Dalam kitab umat Yahudi, Melakim
(Raja-raja), fasal 9, diterangkan bahwa Nabi Sulaiman a.s. raja Israil
menerima 420 talenta emas dari Hiram, raja Tirus yang menjadi bawahan
beliau. Emas itu didapatkan dari negeri Ophir. Kitab Al-Qur’an, Surat
Al-Anbiya’ 81, menerangkan bahwa kapal-kapal Nabi Sulaiman a.s. berlayar
ke “tanah yang Kami berkati atasnya” (al-ardha l-lati barak-Na fiha).
Di manakah gerangan letak negeri
Ophir yang diberkati Allah itu? Banyak ahli sejarah yang berpendapat
bahwa negeri Ophir itu terletak di Sumatera! Perlu dicatat, kota Tirus
merupakan pusat pemasaran barang-barang dari Timur Jauh. Ptolemaios pun
menulis Geographike Hyphegesis berdasarkan informasi dari seorang
pedagang Tirus yang bernama Marinus. Dan banyak petualang Eropa pada
abad ke-15 dan ke-16 mencari emas ke Sumatera dengan anggapan bahwa di
sanalah letak negeri Ophir-nya Nabi Sulaiman a.s.
Lalu dari manakah gerangan nama
“Sumatera” yang kini umum digunakan baik secara nasional maupun oleh
dunia internasional? Ternyata nama Sumatera berasal dari nama Samudera,
kerajaan di Aceh pada abad ke-13 dan ke-14. Para musafir Eropa sejak
abad ke-15 menggunakan nama kerajaan itu untuk menyebut seluruh pulau.
Sama halnya dengan pulau Kalimantan yang pernah disebut Borneo, dari
nama Brunai, daerah bagian utara pulau itu yang mula-mula didatangi
orang Eropa. Demikian pula pulau Lombok tadinya bernama Selaparang,
sedangkan Lombok adalah nama daerah di pantai timur pulau Selaparang
yang mula-mula disinggahi pelaut Portugis. Memang orang Eropa seenaknya
saja mengubah-ubah nama tempat. Hampir saja negara kita bernama “Hindia
Timur” (East Indies), tetapi untunglah ada George Samuel Windsor Earl
dan James Richardson Logan yang menciptakan istilah Indonesia.
Peralihan Samudera (nama
kerajaan) menjadi Sumatera (nama pulau) menarik untuk ditelusuri.
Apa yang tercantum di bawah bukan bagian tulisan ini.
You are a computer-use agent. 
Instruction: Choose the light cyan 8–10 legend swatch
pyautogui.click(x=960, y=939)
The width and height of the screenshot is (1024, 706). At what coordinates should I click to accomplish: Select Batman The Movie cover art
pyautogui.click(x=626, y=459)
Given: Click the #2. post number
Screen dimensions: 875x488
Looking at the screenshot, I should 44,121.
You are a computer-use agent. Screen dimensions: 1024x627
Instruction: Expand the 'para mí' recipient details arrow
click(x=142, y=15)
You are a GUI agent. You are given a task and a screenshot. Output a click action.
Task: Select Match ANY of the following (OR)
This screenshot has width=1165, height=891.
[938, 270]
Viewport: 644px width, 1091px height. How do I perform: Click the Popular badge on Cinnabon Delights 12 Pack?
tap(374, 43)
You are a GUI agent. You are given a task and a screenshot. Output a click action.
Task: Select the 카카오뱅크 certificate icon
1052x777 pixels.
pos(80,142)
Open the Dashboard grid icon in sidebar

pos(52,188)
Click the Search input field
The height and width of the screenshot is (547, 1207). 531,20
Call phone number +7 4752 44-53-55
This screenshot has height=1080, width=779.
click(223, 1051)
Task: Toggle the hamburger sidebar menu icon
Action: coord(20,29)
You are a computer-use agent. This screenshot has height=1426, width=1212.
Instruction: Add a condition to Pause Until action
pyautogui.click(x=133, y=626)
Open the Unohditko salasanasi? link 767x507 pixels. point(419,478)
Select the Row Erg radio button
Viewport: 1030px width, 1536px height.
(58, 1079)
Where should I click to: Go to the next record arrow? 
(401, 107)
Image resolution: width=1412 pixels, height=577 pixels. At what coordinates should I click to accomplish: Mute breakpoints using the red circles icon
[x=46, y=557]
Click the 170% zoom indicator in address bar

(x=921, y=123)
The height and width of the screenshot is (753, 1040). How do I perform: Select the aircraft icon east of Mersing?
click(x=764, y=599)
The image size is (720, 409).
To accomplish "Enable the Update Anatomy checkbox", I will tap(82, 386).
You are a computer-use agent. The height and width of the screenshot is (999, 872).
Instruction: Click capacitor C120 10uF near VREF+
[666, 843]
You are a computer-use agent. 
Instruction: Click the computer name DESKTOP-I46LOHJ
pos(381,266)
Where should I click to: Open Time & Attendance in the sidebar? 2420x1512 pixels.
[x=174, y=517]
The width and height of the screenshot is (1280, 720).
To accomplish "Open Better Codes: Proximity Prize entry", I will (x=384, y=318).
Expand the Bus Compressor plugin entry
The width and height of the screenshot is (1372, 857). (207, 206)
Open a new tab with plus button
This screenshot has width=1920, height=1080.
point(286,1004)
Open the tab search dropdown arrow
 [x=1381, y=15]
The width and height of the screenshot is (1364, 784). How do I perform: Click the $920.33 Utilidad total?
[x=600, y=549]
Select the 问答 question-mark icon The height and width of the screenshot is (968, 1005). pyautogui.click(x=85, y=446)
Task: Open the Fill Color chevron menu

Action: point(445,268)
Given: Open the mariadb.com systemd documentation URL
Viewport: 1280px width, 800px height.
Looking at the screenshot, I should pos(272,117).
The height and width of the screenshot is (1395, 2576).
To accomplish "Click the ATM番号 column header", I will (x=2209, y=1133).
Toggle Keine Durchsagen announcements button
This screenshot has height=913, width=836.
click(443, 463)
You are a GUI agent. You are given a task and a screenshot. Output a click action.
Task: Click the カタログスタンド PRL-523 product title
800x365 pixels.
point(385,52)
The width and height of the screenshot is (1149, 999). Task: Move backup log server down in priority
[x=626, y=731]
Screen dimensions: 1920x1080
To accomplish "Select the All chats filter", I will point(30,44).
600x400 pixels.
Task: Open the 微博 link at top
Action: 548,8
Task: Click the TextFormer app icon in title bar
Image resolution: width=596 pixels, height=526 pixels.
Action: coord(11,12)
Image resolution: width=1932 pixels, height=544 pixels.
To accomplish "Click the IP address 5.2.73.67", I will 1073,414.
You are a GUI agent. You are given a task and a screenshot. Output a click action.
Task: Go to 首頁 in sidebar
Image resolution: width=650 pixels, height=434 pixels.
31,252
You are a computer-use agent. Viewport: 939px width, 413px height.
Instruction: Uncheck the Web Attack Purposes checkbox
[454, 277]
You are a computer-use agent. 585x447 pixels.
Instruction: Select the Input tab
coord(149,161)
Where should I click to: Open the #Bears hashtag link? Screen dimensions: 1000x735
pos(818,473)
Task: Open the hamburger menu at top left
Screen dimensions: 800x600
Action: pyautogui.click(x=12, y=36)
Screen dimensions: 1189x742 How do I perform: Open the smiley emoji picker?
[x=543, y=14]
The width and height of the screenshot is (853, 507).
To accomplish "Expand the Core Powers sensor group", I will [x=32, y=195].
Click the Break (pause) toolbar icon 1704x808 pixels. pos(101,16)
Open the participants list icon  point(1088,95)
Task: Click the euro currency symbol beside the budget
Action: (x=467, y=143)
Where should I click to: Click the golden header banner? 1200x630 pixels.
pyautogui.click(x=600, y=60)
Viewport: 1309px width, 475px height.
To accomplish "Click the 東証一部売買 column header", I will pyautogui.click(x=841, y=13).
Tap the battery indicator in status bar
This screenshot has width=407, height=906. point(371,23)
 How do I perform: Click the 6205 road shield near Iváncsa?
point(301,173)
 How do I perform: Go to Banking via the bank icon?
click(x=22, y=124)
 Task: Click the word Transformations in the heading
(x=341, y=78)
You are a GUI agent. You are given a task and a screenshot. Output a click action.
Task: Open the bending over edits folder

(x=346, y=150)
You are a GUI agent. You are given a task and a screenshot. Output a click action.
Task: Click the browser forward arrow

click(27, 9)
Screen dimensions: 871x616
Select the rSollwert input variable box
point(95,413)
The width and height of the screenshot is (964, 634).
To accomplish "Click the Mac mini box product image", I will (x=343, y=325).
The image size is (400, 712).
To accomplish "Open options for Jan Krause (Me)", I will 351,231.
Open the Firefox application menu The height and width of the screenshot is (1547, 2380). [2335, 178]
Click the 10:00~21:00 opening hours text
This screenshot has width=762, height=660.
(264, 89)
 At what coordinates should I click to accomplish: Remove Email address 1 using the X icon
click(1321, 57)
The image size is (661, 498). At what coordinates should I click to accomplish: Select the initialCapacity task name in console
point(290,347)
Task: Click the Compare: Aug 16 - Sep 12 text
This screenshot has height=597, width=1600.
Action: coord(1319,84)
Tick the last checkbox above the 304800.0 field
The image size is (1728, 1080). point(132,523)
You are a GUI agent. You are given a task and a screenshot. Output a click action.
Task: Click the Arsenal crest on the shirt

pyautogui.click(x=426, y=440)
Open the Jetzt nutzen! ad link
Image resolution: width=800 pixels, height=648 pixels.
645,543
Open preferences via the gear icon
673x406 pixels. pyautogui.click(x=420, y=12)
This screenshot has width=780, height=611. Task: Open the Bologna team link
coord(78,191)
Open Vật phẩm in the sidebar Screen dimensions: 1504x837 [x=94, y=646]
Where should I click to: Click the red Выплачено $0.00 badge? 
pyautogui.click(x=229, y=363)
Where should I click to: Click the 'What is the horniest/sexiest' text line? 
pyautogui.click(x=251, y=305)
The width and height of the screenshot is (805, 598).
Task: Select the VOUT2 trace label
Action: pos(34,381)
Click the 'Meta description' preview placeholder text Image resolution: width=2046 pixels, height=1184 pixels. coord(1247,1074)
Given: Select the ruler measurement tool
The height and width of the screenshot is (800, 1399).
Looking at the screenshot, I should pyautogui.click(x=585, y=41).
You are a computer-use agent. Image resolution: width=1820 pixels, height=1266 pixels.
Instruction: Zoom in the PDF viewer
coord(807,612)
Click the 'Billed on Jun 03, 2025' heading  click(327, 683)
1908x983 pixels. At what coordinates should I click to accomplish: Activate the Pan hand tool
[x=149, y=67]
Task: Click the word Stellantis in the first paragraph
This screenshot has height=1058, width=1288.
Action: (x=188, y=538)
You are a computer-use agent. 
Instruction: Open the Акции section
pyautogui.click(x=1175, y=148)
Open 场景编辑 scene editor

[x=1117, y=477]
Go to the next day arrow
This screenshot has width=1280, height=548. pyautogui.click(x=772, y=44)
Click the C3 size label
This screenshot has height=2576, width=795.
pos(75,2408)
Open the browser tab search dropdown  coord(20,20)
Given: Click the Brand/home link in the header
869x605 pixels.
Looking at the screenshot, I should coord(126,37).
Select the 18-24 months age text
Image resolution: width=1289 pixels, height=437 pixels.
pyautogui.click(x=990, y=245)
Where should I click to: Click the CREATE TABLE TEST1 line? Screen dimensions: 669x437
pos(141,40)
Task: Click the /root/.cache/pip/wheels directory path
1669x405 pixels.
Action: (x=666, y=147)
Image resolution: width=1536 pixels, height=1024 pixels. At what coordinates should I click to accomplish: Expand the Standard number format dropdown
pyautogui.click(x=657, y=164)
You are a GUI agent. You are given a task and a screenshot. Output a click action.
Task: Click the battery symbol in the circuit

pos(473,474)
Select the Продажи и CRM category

Odorico da Pardenone dalam kisah pelayarannya tahun 1318 menyebutkan
bahwa dia berlayar ke timur dari Koromandel, India, selama 20 hari, lalu
sampai di kerajaan Sumoltra. Ibnu Bathutah bercerita dalam kitab Rihlah
ila l-Masyriq (Pengembaraan ke Timur) bahwa pada tahun 1345 dia singgah
di kerajaan Samatrah. Pada abad berikutnya, nama negeri atau kerajaan
di Aceh itu diambil alih oleh musafir-musafir lain untuk menyebutkan
seluruh pulau.
Pada tahun 1490 Ibnu Majid
membuat peta daerah sekitar Samudera Hindia dan di sana tertulis pulau
Samatrah. Peta Ibnu Majid ini disalin oleh Roteiro tahun 1498 dan
muncullah nama Camatarra. Peta buatan Amerigo Vespucci tahun 1501
mencantumkan nama Samatara, sedangkan peta Masser tahun 1506 memunculkan
nama Samatra. Ruy d’Araujo tahun 1510 menyebut pulau itu Camatra, dan
Alfonso Albuquerque tahun 1512 menuliskannya Camatora. Antonio Pigafetta
tahun 1521 memakai nama yang agak ‘benar’: Somatra. Tetapi sangat
banyak catatan musafir lain yang lebih ‘kacau’ menuliskannya: Samoterra,
Samotra, Sumotra, bahkan Zamatra dan Zamatora.
Catatan-catatan orang Belanda
dan Inggris, sejak Jan Huygen van Linschoten dan Sir Francis Drake abad
ke-16, selalu konsisten dalam penulisan Sumatra. Bentuk inilah yang
menjadi baku, dan kemudian disesuaikan dengan lidah kita : Sumatera.